Por falar em clientelas. O plano inicial não era este. Lembram-se? Era o de "chipar" as matrículas de todos os veículos, matando de uma só cajadada, dois anafados coelhos: por um lado garantia um controlo absoluto sobre o movimento dos cidadãos, podendo o Estado aplicar-lhe as coimas, as taxas e as portagens que quisesse sem que este pudesse sequer intervir. Logo que pegasse no seu veículo e se deslocasse, o cidadão estava em "linha directa" com o fisco, a polícia ou com quem muito bem o Estado entendesse; por outro lado, o "compadre" que ficasse encarregue de fabricar os "chips" - certamente por adjudicação directa ou "concurso controlado" - ganharia fortunas, cujas "comissões" seriam devidamente pagas às pessoas certas e à sede do partido benfeitor.

A celeuma, a mais que evidente inconstitucionalidade (não que isso, nos dias de hoje, perturbe demasiado quem governa) puseram um freio na manobra, substituindo-a pela compra do dispositivo. Os pórticos foram instalados e as portagens passaram a ser cobradas.

Como resultado deste facto, as vias que anteriormente eram de acesso livre, passaram a ser exclusivas dos portadores de identificador electrónico. Se eu quiser utilizar essa via, numa situação como a que foi descrita no início do texto, não posso. Ou seja, uma via construída com o dinheiro dos meus impostos é-me agora vedada.

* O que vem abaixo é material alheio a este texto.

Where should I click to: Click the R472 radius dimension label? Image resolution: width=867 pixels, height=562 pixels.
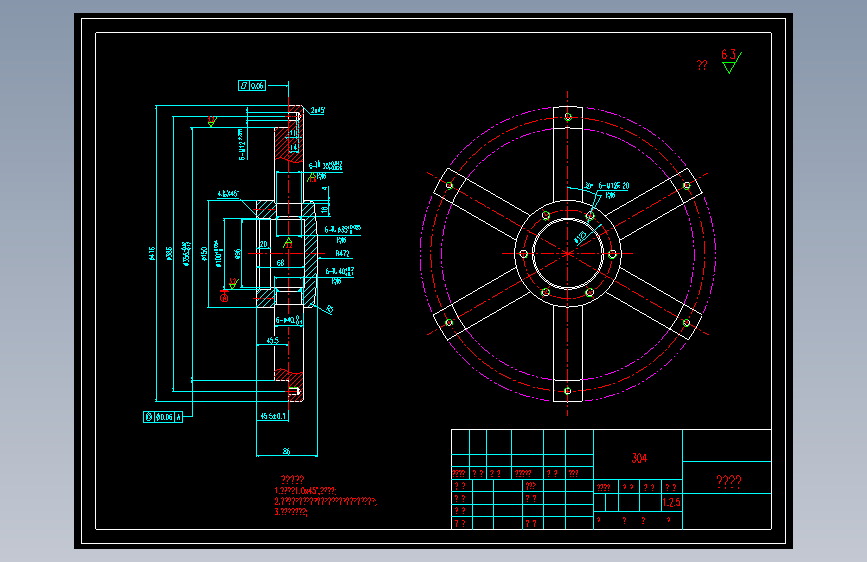click(342, 254)
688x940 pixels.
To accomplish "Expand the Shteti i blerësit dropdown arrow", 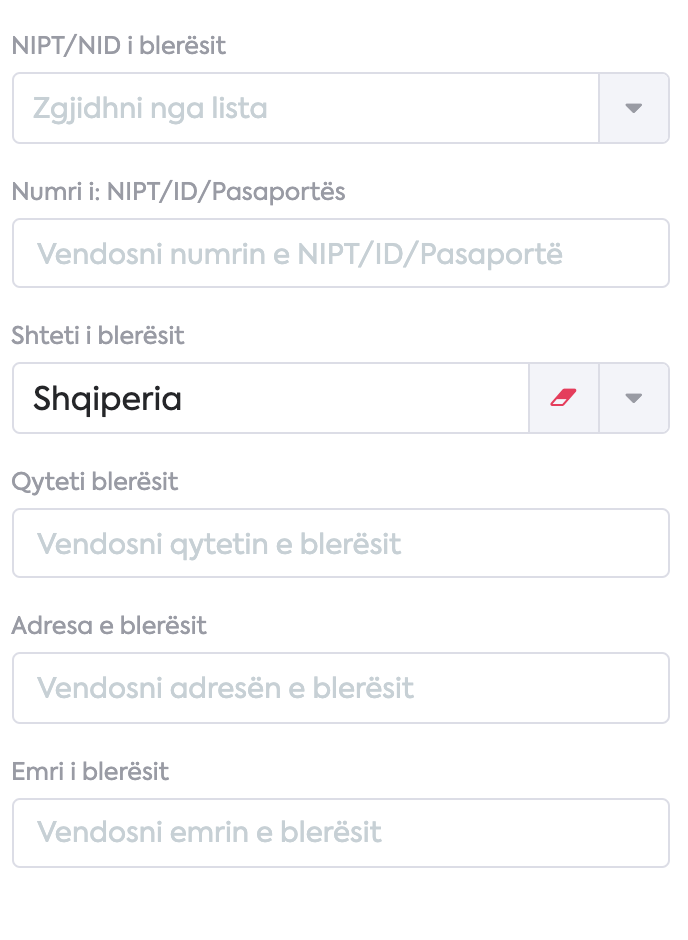I will (x=633, y=398).
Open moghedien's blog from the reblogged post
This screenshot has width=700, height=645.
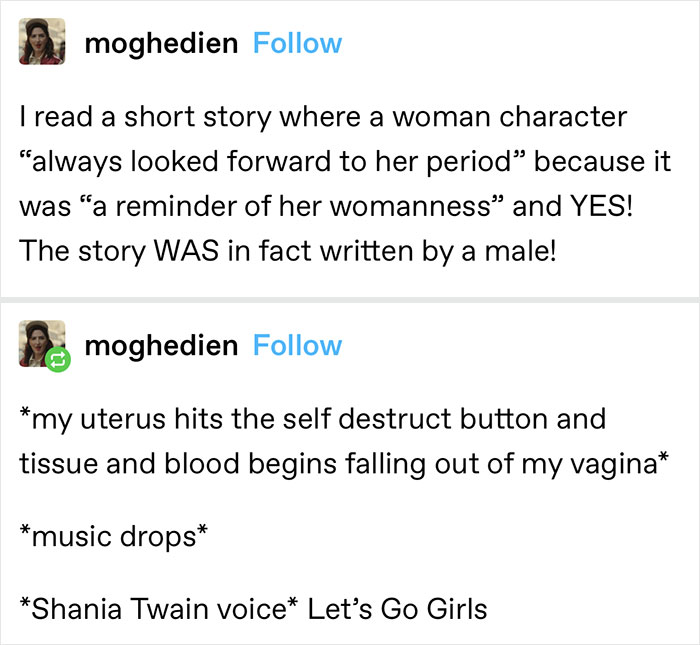click(x=162, y=345)
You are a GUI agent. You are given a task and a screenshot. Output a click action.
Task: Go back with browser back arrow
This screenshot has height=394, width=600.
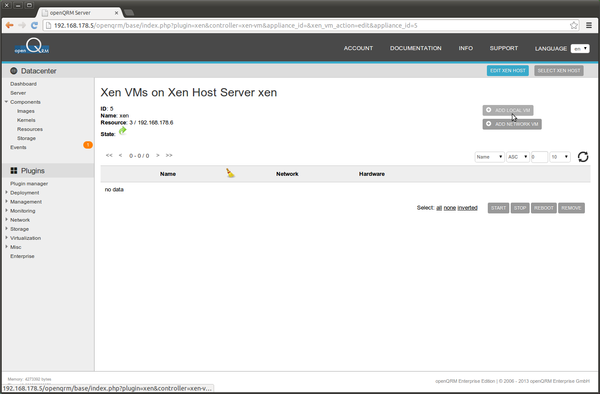tap(10, 25)
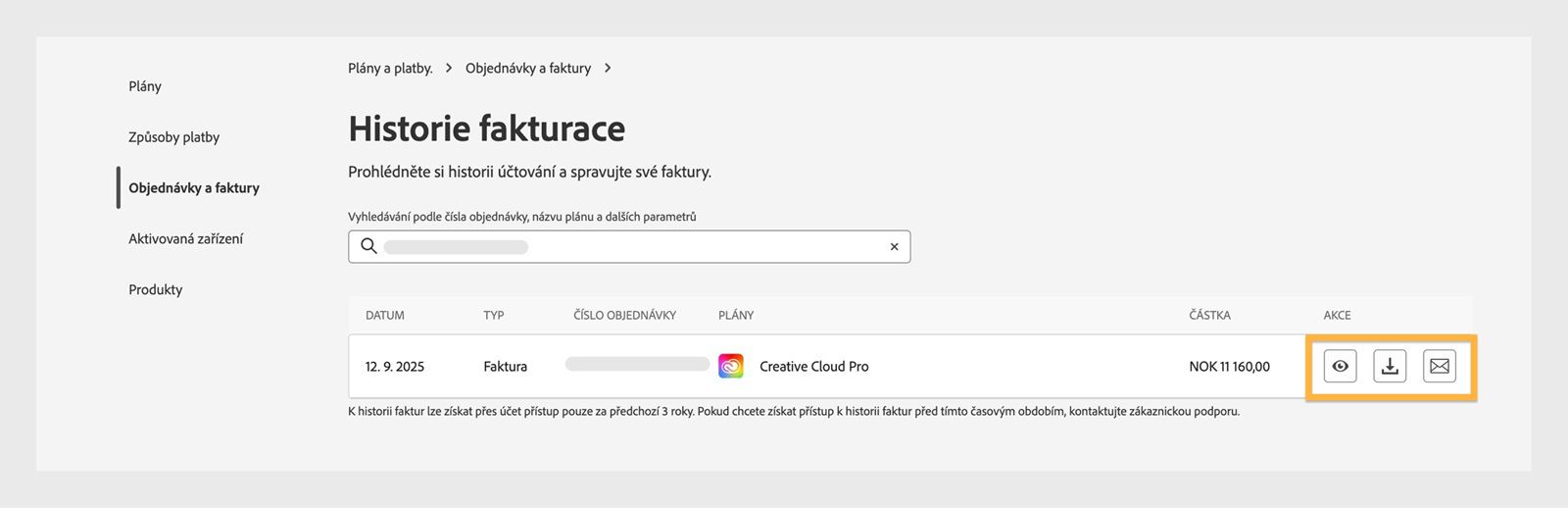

Parece-me evidente que esta situação fere profundamente a constituição que garante direitos iguais para todos.

Como resultado desta alucinação, as estradas nacionais - abandonadas durante anos - degradadas e/ou sobrepovoadas, passaram a ser utilizadas por um número muito maior de veículos; lentamente, arrastando-se através de aldeias, vilas, rotundas, semáforos, passadeiras que foram plantadas de 20 em 20 metros nalgumas localidades... um inferno!!! Para quem tem que percorrê-las e para quem em redor delas vive. Percursos que se faziam na Scut em minutos, levam agora horas. A sinistralidade vai aumentar (principalmente peões) e com ela o caos. E ainda não chegou o Inverno...

A última "filhadaputice" de toda esta vergonha é o duro golpe que vai constituir para a economia das regiões afectadas. O transporte de mercadorias de, para e através das terras que receberam esta "prenda" do Socratismo vai "derivar" para outros locais, onde se possa chegar melhor, mais rápido, de forma mais prática e mais barata.

Como dizia um amigo, é incrível ao que se chegou com isto, prejudicando tantos, apenas para o benefício de alguns: os que "inventaram" estas portagens electrónicas.

2 comentários:

  1. Não obstante a citada "filhadaputice" de cobrança de portagens nas vias SemCustosParaUtilizador, construídas com verbas comunitárias destinadas para o efeito "literal", é preciso ressalvar que, quem não possui o DEM ou a ViaVerde, pode circular nas referidas estradas, devendo dirigir-se a uma estação dos CTT nos 10 dias que se seguem à passagem nos pórticos a fim de proceder ao pagamento das respectivas taxas, acrescidas de uma taxa de serviço de 0,25€. Não deixa de ser uma barbaridade mas facilita ligeiramente.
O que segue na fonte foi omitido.